Every line that contains the word "chevron" should be copied from the records below.

*DATA FOR ANALYSIS*
++++++

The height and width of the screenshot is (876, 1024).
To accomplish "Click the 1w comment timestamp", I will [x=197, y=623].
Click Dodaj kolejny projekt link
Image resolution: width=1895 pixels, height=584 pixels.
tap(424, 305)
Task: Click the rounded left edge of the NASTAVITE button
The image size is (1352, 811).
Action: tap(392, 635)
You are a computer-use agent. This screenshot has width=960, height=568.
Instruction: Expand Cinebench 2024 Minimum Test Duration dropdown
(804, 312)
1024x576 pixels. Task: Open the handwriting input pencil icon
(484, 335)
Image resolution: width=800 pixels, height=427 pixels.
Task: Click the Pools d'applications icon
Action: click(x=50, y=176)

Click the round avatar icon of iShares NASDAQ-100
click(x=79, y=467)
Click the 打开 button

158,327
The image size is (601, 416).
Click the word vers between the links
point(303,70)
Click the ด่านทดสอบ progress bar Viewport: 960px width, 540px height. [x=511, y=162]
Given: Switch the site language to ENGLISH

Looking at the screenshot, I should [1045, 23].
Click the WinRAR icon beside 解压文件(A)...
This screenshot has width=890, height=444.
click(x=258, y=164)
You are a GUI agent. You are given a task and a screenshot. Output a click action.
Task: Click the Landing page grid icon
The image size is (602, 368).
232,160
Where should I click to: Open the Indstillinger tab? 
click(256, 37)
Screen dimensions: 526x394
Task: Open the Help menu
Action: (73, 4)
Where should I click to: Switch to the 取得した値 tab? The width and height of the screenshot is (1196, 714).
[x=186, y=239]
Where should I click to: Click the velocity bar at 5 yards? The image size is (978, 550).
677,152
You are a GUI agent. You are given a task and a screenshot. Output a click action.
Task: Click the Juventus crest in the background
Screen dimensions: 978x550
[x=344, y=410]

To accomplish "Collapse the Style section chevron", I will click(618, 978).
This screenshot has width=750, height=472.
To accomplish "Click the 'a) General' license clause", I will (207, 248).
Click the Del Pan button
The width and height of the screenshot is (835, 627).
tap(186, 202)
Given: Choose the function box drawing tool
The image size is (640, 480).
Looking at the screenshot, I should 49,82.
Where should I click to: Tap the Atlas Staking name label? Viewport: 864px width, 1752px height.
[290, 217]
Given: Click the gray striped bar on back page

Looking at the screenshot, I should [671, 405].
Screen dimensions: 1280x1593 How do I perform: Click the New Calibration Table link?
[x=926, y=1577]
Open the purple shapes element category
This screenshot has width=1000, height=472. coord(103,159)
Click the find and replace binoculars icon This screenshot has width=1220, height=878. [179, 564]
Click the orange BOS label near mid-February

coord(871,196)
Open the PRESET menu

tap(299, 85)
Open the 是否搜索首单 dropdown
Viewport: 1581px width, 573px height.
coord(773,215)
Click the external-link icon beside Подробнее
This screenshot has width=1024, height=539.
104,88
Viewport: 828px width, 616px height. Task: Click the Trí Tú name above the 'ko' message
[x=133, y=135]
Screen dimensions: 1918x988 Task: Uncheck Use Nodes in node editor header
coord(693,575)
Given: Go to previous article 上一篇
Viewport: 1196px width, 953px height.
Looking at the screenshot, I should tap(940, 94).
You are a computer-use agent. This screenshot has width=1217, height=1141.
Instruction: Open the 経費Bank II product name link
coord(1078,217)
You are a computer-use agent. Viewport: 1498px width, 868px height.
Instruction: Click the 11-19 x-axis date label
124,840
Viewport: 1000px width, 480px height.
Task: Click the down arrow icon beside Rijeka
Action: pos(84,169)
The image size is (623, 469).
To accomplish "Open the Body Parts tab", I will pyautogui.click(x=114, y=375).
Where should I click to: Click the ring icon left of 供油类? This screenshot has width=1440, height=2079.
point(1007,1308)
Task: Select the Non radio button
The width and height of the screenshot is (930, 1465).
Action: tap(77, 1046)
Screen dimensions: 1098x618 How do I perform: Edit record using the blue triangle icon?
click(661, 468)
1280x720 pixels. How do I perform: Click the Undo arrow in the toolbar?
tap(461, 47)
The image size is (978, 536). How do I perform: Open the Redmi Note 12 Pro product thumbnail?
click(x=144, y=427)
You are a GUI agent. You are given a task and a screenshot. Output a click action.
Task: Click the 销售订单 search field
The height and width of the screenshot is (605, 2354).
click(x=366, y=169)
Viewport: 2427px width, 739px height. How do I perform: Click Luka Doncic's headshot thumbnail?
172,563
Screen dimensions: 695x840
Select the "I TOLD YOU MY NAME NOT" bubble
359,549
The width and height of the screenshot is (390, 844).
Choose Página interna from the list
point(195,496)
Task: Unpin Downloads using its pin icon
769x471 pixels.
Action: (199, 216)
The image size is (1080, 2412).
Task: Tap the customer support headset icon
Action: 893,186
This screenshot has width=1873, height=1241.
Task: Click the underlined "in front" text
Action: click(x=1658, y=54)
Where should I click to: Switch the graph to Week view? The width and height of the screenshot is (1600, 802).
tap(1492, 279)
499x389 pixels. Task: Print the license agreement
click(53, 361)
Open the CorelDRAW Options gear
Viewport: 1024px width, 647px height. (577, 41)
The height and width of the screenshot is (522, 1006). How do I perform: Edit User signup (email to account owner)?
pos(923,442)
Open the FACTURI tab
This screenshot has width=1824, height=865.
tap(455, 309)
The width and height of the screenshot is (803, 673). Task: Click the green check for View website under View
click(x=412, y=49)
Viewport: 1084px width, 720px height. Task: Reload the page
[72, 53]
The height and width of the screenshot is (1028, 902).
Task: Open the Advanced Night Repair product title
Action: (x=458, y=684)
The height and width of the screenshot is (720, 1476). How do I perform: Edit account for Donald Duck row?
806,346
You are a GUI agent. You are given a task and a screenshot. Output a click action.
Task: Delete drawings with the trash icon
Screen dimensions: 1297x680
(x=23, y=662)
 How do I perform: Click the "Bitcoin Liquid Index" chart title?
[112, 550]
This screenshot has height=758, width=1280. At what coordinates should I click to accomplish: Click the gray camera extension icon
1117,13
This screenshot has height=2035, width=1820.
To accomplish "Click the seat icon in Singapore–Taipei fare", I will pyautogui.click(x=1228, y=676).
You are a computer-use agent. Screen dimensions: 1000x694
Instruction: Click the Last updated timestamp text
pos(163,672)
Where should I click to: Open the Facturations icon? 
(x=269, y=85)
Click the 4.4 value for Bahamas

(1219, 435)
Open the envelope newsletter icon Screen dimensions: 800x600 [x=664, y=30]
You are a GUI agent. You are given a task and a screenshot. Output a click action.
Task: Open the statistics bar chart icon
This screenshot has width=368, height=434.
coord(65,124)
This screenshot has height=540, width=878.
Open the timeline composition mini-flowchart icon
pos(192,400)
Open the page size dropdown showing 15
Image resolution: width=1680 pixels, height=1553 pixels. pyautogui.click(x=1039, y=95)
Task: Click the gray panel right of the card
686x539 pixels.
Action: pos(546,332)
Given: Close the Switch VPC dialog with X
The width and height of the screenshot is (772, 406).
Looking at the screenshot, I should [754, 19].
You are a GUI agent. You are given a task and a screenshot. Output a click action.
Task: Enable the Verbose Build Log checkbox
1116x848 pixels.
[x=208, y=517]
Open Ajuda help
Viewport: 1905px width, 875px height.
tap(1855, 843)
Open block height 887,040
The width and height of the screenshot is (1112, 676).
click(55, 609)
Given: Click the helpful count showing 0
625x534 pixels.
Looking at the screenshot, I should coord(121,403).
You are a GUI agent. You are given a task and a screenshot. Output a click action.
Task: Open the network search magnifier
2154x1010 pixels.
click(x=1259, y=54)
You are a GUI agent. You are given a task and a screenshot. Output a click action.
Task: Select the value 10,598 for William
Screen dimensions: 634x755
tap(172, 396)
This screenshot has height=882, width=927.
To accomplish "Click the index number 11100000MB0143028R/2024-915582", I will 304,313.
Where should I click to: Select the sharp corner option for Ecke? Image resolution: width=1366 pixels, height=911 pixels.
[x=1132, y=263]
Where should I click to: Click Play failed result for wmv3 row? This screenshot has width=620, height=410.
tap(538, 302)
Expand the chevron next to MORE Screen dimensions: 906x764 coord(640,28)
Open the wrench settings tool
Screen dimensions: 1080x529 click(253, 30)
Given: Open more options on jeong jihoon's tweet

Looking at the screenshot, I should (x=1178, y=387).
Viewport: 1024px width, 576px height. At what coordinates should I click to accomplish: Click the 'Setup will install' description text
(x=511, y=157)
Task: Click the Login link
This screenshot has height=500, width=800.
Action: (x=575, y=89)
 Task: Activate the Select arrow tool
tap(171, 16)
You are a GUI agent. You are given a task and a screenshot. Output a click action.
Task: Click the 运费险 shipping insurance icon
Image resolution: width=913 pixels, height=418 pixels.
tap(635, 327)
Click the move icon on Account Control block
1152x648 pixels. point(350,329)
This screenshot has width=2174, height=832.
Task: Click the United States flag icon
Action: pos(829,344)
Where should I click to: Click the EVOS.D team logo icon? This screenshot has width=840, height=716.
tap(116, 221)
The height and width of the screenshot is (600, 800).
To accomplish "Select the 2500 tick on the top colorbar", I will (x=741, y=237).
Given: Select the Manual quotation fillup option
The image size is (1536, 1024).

++++++

*ANSWER BOX*
To accomplish "Collapse the Style section chevron", I will click(618, 978).
Expand the chevron next to MORE Screen dimensions: 906x764 coord(640,28)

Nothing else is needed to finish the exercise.